In a previously unreported Dec. 11 memo, Michael Gilmore cites hundreds of unresolved deficiencies” in Block 2B software, which is what the Marines accepted in July when they declared Initial Operating Capability (IOC) last year. And he says the Joint Strike Fighter Joint Program Office risks failing Initial Operational Test and Evaluation (IOTE) as it builds the 3F software. IOTE must be passed before a major weapon can move to full rate production.

“The F-35 program recognizes there are about four months of potential risk in the 3F testing schedule; however, at this point in time the program is still tracking to a summer 2017 end date for 3F testing,” JPO spokesman Joe DellaVedova said in an email. “The JPO does not intend on ‘short cutting’ any required testing. Removal of test points by the combined JPO, industry and warfighting team occurs only after a thorough and disciplined review of what is required to deliver the promised capabilities.”

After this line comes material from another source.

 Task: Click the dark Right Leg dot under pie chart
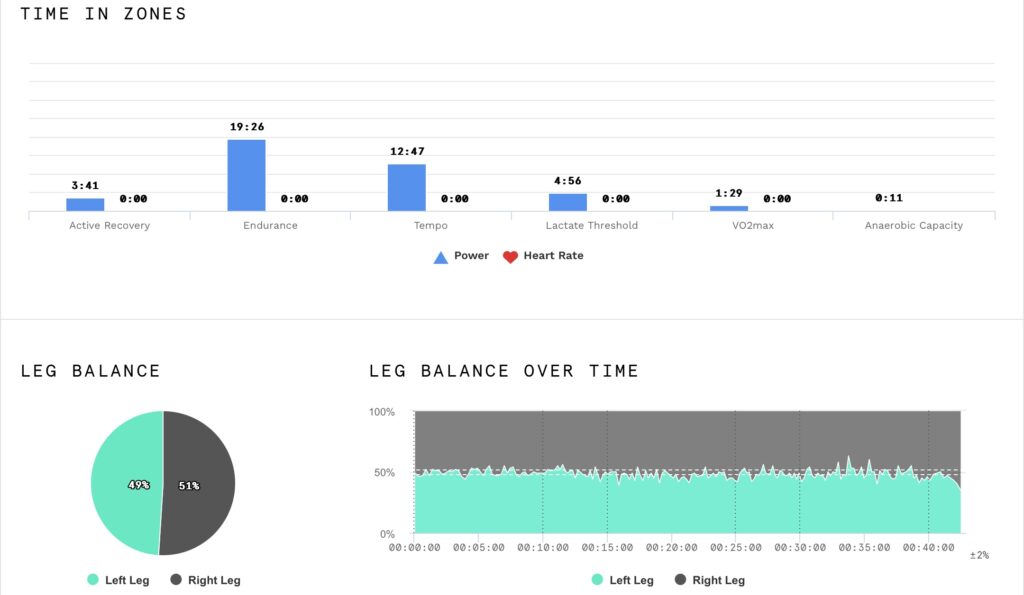[176, 580]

On the 2B software, the JPO says “all critical must-fix deficiencies were addressed.” It’s up to the Marines, Air Force and Navy decide “whether to fix deficiencies immediately, fix them in later increments, or not fix them at all.”

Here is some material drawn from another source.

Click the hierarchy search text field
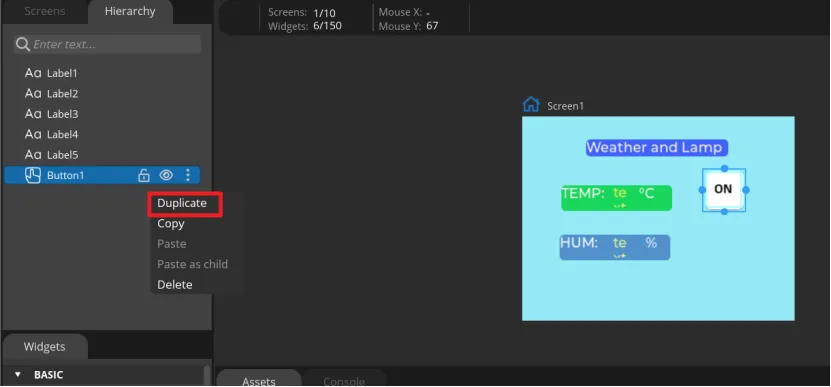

The memo, first disclosed Friday by my colleague Bill Sweetman at Aviation Week, also focused on ALIS (Autonomic Logistics Information System).

“(ALIS) continues to struggle in development with deferred requirements, late and incomplete deliveries, high manpower requirements, multiple deficiencies requiring work-arounds, and a complex architecture with likely (but largely untested) cyber deficiencies,” Gilmore wrote.

“The Joint Program Office absolutely agrees with DOT&E that robust cyber vulnerability testing is essential,” DellaVedova says in his email. “We constantly work with various agencies and experts to ensure survivability in a cyber-threat environment. The JPO has supported more than 2,000 cyber tests across all spectrums of the program including air vehicle, training systems, mission software, reprogramming laboratories and logistical support systems. In 2015, we conducted approximately 300 related cyber tests.”

Gilmore’s memo is probably a first look at the F-35 issues his office will raise in its annual report, due out soon. On its face, there’s very little new here. Lt. Gen. Christopher Bogdan, head of the JPO, has flagged the four-month software risk period and repeatedly discussed ALIS’ shortcomings. We’ll have to see if the annual DOTE report contains something more intriguing.